_What you are asked to do_
Please set out every line of the listing below as a numbered list, leaving out the blank lines.

_Extracted records_
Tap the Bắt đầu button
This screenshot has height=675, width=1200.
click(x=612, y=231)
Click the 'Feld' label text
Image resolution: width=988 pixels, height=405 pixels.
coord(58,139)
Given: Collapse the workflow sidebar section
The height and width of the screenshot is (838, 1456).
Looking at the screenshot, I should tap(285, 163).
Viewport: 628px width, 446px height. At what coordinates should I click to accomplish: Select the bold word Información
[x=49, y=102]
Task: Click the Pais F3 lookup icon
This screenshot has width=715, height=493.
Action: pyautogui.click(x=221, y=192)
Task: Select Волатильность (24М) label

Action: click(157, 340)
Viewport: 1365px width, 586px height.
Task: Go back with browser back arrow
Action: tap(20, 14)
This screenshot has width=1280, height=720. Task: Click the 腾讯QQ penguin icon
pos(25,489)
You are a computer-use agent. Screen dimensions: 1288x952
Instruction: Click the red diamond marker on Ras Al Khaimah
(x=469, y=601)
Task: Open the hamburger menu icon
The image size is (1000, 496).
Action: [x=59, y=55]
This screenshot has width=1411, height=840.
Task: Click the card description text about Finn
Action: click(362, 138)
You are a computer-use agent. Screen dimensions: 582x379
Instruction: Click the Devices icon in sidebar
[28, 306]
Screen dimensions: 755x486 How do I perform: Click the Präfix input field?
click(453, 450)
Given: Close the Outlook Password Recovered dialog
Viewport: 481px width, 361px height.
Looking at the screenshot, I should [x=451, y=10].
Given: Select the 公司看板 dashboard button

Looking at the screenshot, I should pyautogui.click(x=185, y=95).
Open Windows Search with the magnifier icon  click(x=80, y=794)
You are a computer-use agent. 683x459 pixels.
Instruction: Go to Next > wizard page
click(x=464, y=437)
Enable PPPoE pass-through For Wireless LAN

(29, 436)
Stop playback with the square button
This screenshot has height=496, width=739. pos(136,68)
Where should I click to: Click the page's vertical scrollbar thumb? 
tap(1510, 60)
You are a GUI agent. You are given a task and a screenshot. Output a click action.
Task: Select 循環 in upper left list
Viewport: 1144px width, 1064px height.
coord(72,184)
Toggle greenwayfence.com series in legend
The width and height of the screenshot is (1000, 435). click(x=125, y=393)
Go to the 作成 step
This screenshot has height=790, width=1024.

_Response for this exercise_
1. Tap the Bắt đầu button
2. This screenshot has height=675, width=1200.
3. click(x=612, y=231)
4. Click the 'Feld' label text
5. Image resolution: width=988 pixels, height=405 pixels.
6. coord(58,139)
7. Given: Collapse the workflow sidebar section
8. The height and width of the screenshot is (838, 1456).
9. Looking at the screenshot, I should tap(285, 163).
10. Viewport: 628px width, 446px height. At what coordinates should I click to accomplish: Select the bold word Información
11. [x=49, y=102]
12. Task: Click the Pais F3 lookup icon
13. This screenshot has width=715, height=493.
14. Action: pyautogui.click(x=221, y=192)
15. Task: Select Волатильность (24М) label
16. Action: click(157, 340)
17. Viewport: 1365px width, 586px height.
18. Task: Go back with browser back arrow
19. Action: tap(20, 14)
20. This screenshot has width=1280, height=720. Task: Click the 腾讯QQ penguin icon
21. pos(25,489)
22. You are a computer-use agent. Screen dimensions: 1288x952
23. Instruction: Click the red diamond marker on Ras Al Khaimah
24. (x=469, y=601)
25. Task: Open the hamburger menu icon
26. The image size is (1000, 496).
27. Action: [x=59, y=55]
28. This screenshot has width=1411, height=840.
29. Task: Click the card description text about Finn
30. Action: click(362, 138)
31. You are a computer-use agent. Screen dimensions: 582x379
32. Instruction: Click the Devices icon in sidebar
33. [28, 306]
34. Screen dimensions: 755x486 How do I perform: Click the Präfix input field?
35. click(453, 450)
36. Given: Close the Outlook Password Recovered dialog
37. Viewport: 481px width, 361px height.
38. Looking at the screenshot, I should [x=451, y=10].
39. Given: Select the 公司看板 dashboard button
40. Looking at the screenshot, I should pyautogui.click(x=185, y=95).
41. Open Windows Search with the magnifier icon  click(x=80, y=794)
42. You are a computer-use agent. 683x459 pixels.
43. Instruction: Go to Next > wizard page
44. click(x=464, y=437)
45. Enable PPPoE pass-through For Wireless LAN
46. (29, 436)
47. Stop playback with the square button
48. This screenshot has height=496, width=739. pos(136,68)
49. Where should I click to: Click the page's vertical scrollbar thumb? 
50. tap(1510, 60)
51. You are a GUI agent. You are given a task and a screenshot. Output a click action.
52. Task: Select 循環 in upper left list
53. Viewport: 1144px width, 1064px height.
54. coord(72,184)
55. Toggle greenwayfence.com series in legend
56. The width and height of the screenshot is (1000, 435). click(x=125, y=393)
57. Go to the 作成 step
58. This screenshot has height=790, width=1024.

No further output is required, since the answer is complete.